Intended wrong solution

Can it be solved with 01-BFS where cost \(1\) is incurred when entering a wall cell and when going straight through a cell with walls on both sides?
→ It reports \(3\) for the following case. (The correct answer is \(2\))

..#...
......
####..
......
..####
......
...#..

Solution

Adding (unbreakable) walls on the outside as follows does not change the answer.

..XXXXXX
...#...X
X......X
X####..X
X......X
X..####X
X......X
X...#...
XXXXXX..

Consider a graph (hereafter called the wall graph) where edges are added between pairs of walls with distance \(1\) (vertically or horizontally adjacent), \(\sqrt{2}\) (diagonally adjacent), or \(2\) (relation of #.#).

*RECORDED INFORMATION*.
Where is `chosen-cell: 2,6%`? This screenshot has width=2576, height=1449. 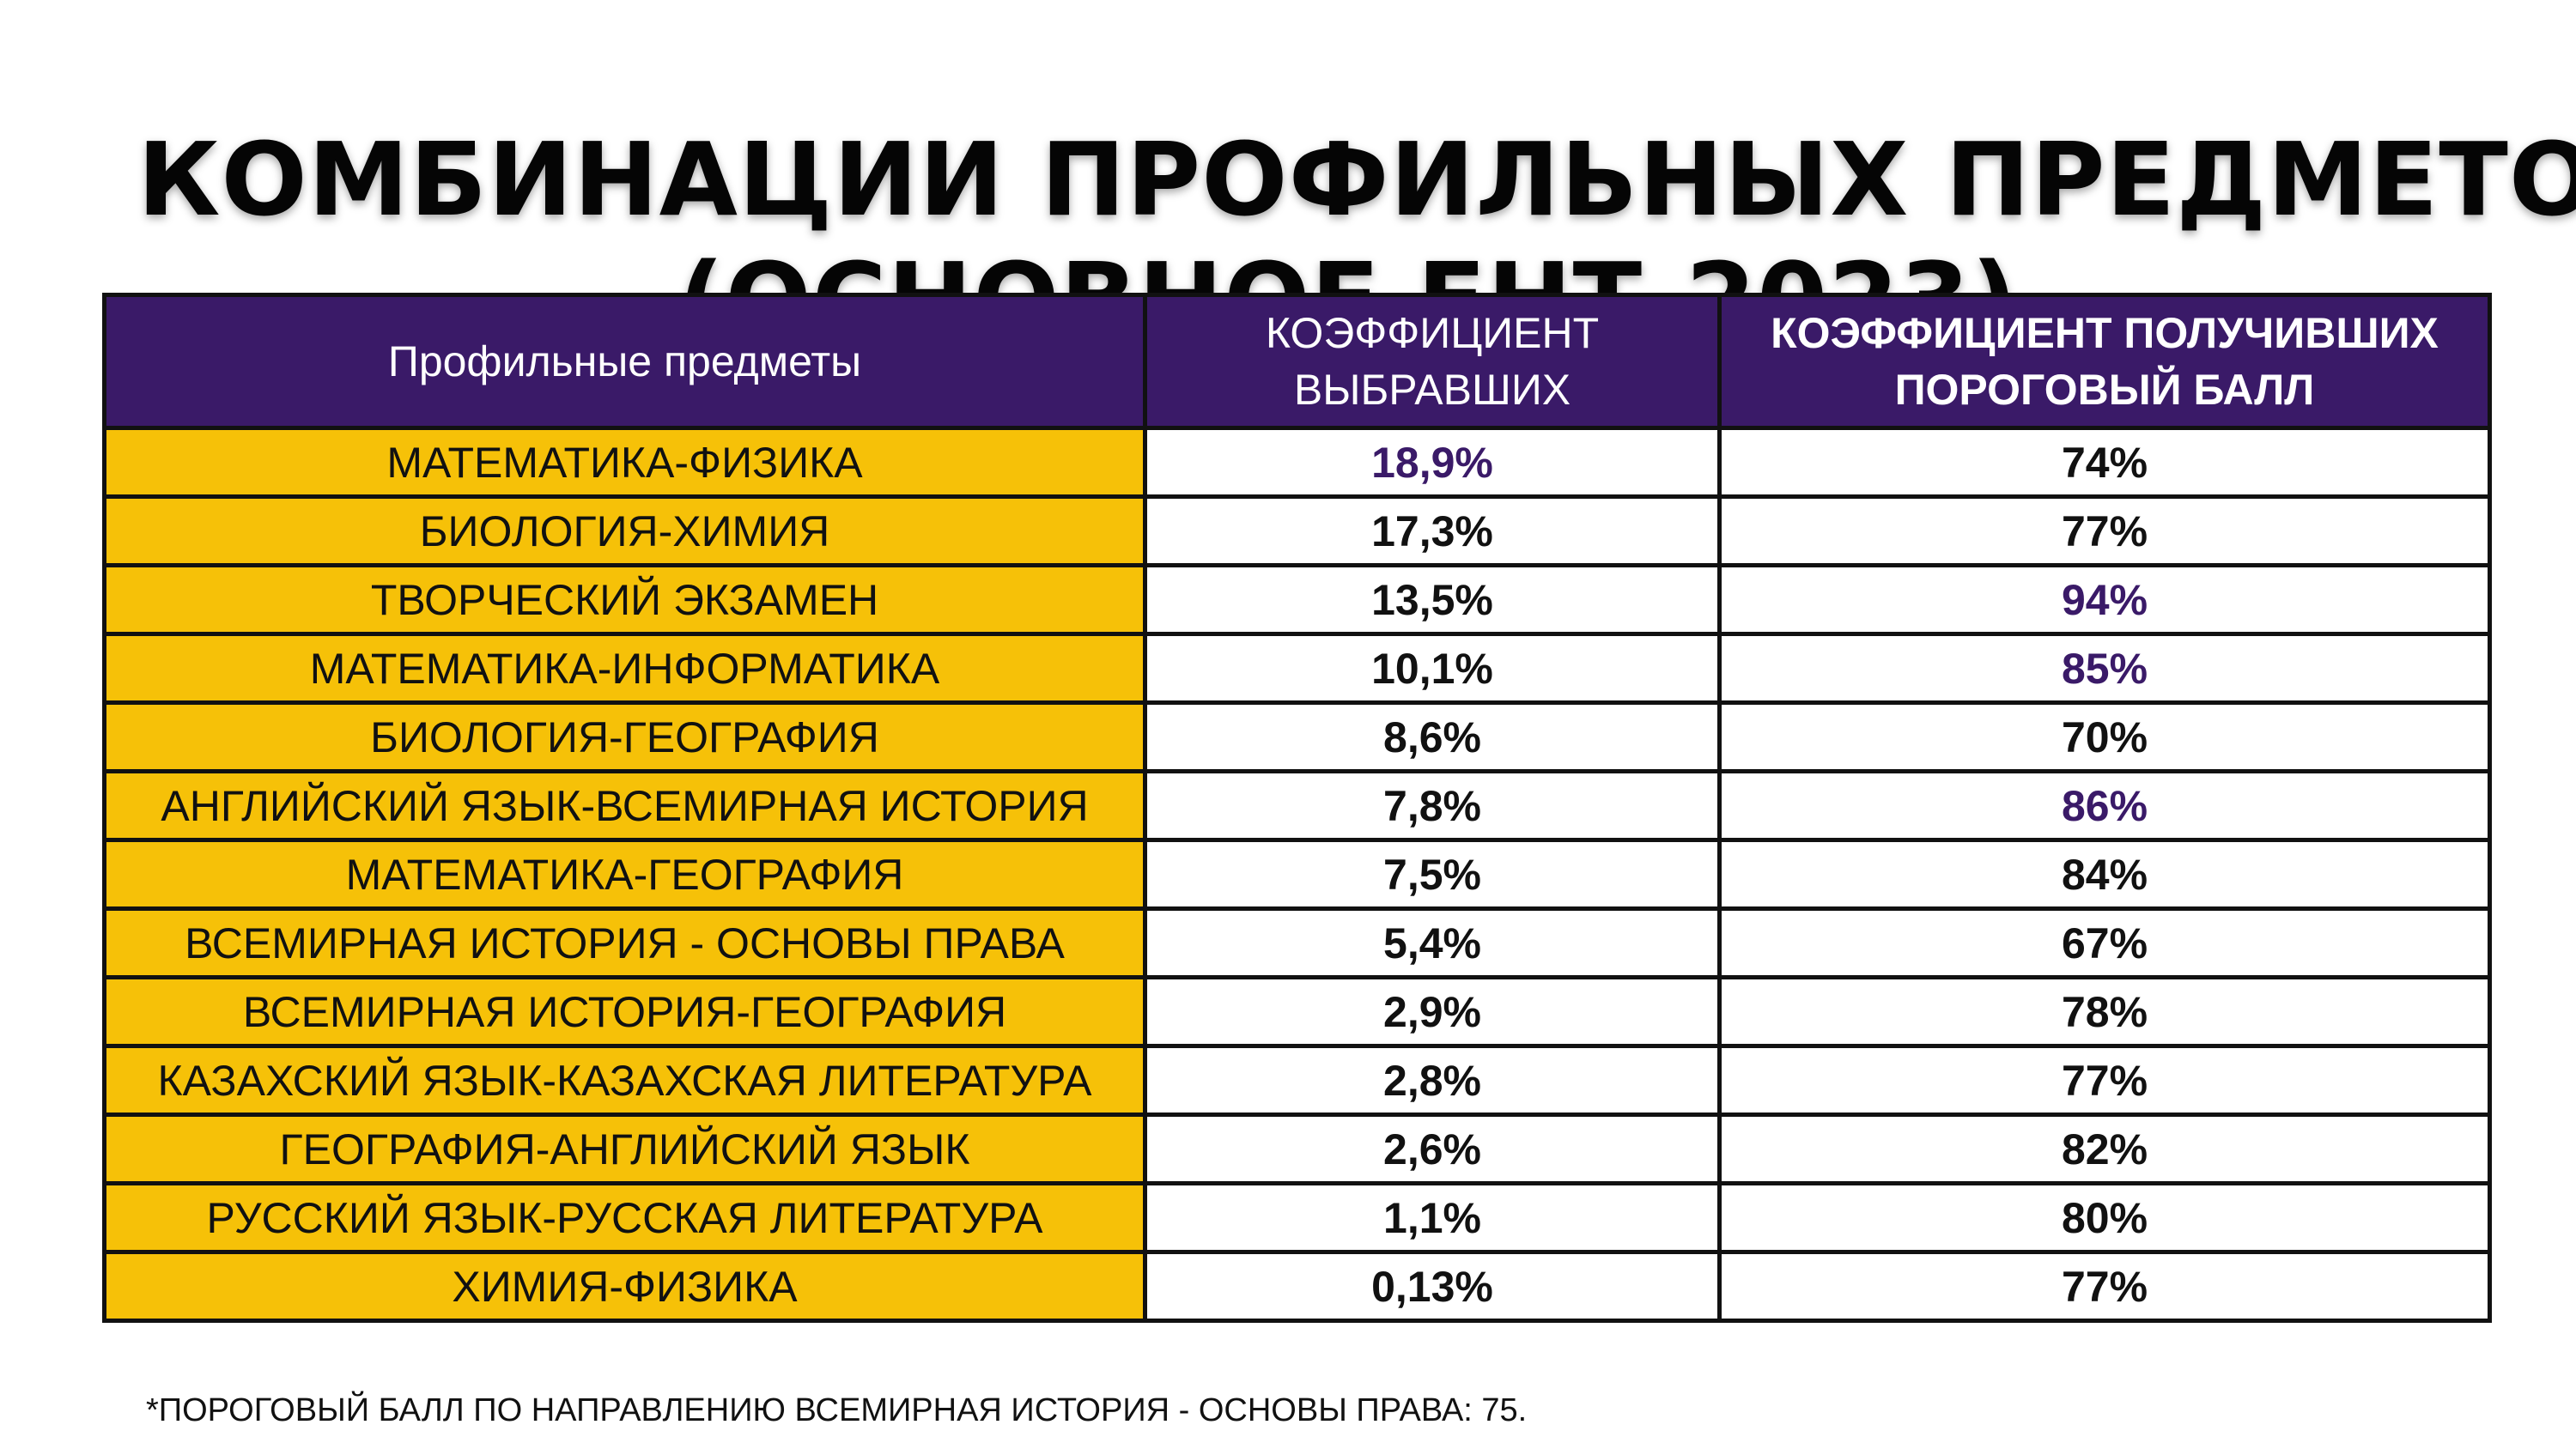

*EXERCISES TO COMPLETE*.
(1) After the solution write-up and the listing, rewrite the paragraph beginning "Consider a graph (hereafter called the wall graph)" as a short list that keeps its main facts.
(2) Carry on the solution write-up about the wall graph from the point where it stops, following on after the listing.

*SOLVED PROBLEMS*.
(1)
Wall graph: walls are joined by an edge when the pair is at one of these distances:
- 1: vertically or horizontally adjacent
- √2: diagonally adjacent
- 2: the #.# relation

(2)
Then, the following holds:

  • Being able to reach \((H,W)\) from \((1,1)\) without destroying walls is equivalent to the non-existence of a path from top-right to bottom-left in the wall graph.
Brief proof

Consider a graph (hereafter called the path graph) where vertices are the centers of each edge of the grid, and for grid edges $a,b$, an edge is added connecting the vertices corresponding to $a,b$ if edge $b$ can be passed immediately after passing edge $a$. We can reach $(H,W)$ from $(1,1)$ without destroying walls if and only if there exists a path from a top-left vertex (a vertex corresponding to one of the four edges of the top-left cell) to a bottom-right vertex in the path graph.

Then, exactly one of "the top-left vertex and bottom-right vertex are connected in the path graph" and "the top-right vertex and bottom-left vertex are connected in the wall graph" is satisfied.

  • One is disconnected: This is shown from the fact that a path in the path graph and a path in the wall graph cannot intersect.
  • One is connected: A path can be created by tracing the perimeter of the connected component of the disconnected one.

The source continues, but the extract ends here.